First thing would be to disconnect every other phone or fax in the house first.

Then see if it works. 
Every phone should have a filter on it to stop it interfering with the broadband.


----------



## PcFlyer77

bigjoe_dub said:


> you are right.  to setup the wireless part you will need to connect to the modem using a cable to turn it on.  oin your web browser type in
> 192.168.1.254
> 
> this should give you a netopia screen.  there should me menu options there when you can switch on the wireless and set up security etc.



Thank you for your help. Do you happen to know the default password for this type of modem or how to get the default password?


----------



## Dearg Doom

PcFlyer77 said:


> Do you happen to know the default password



Try 'admin'.


----------



## Guest125

Flyer77,What password are you looking for? The log on password to establish a connection to the exchange is broadband1.The wireless password is a randomly generated 28 character wep password.Go to the netopia page 192.168.1.254 while connected by CABLE to the router.Click on wireless,tick enable wireless.In the dropdown menu select WPA-PSK.This type of security is much more secure because you create your own 20 character password. I think you need an additional component for Wii to connect.It should be easy now that you have your own password.Hope this helps Flyer77


----------



## Guest125

Are you on bb yet ASH?

WORK TO BE COMPLETED:
Carry on the forum thread about setting up wireless on the Netopia modem, picking up after its last post.

Saved entries:

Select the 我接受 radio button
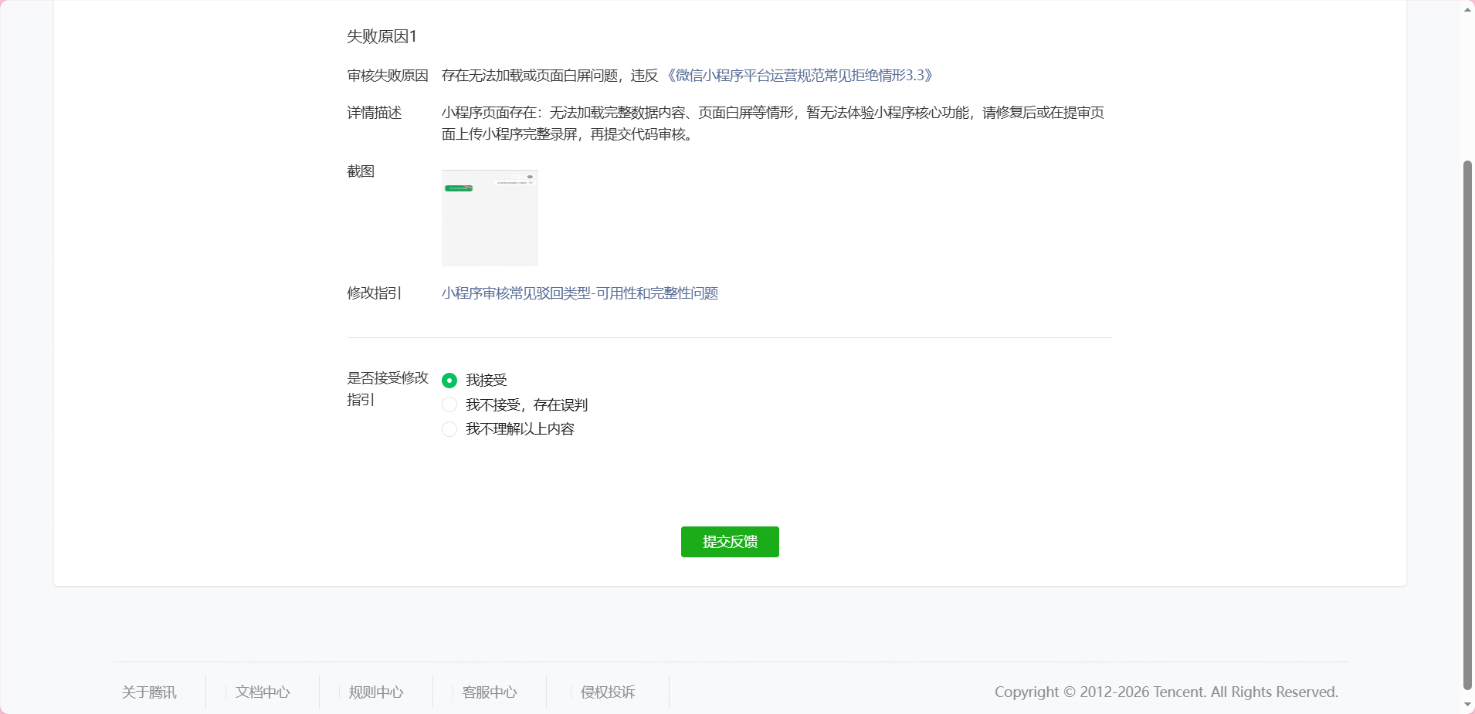This screenshot has height=714, width=1475. pos(449,381)
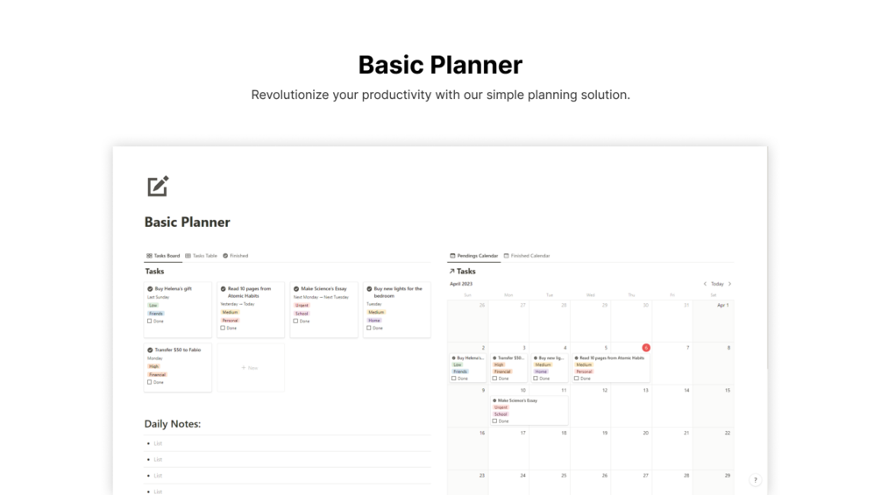Switch to the Finished tasks tab
Screen dimensions: 881x495
tap(235, 256)
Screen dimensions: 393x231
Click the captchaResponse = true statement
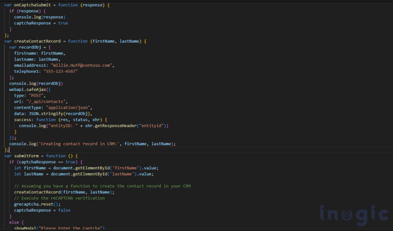pyautogui.click(x=41, y=23)
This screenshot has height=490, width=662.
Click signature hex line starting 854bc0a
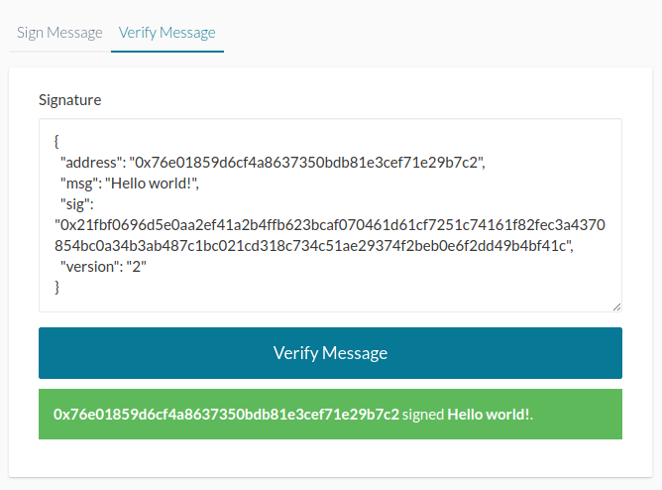click(314, 246)
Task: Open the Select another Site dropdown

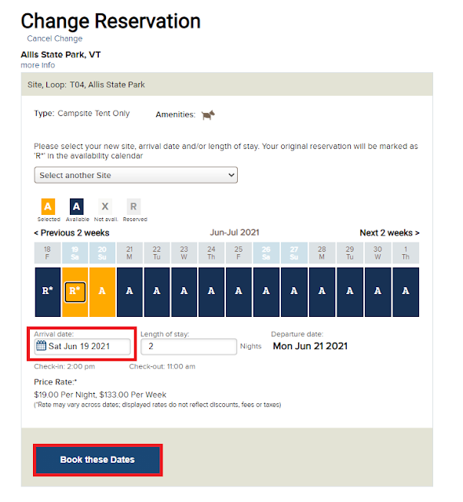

RESULT OF THE EXERCISE:
----------



## PabloD007

Hi Caff,

I'm having similar problems hooking up wireless access on my Eircom Broadband service. I have a Netopia router which works fine, but when I try to configure my wireless Belkin router with this I fail to get a connection. I previously had no problems getting wireless access when I was with BT.

When I log on to http://192.168.1.254/ I cannot find a wireless option either under local network on side menus, have I missed something?


----------



## ClubMan

If you have a separate broadband modem/router and a wireless/_LAN _router then you need to configure these separately. Which one does http://192.168.1.254 connect to? You will need to connect to the other one 
using a different _IP _address.


----------



## onlineprint

Can I suggest you try to connect directly to your phone socket with the supplied modem with phone line and see if the DSL light will actually stay Green.


----------



## Guest125

Pablod007. Is it a wireless netopia router? Log on to the netopia page(192.168.1.254).In the left column click "basic mode" the wireless icon will then be visible.Another tip is to save the netopia page in your favourites.You must be connected to the router by ethernet cable to enable/configure the wireless settings.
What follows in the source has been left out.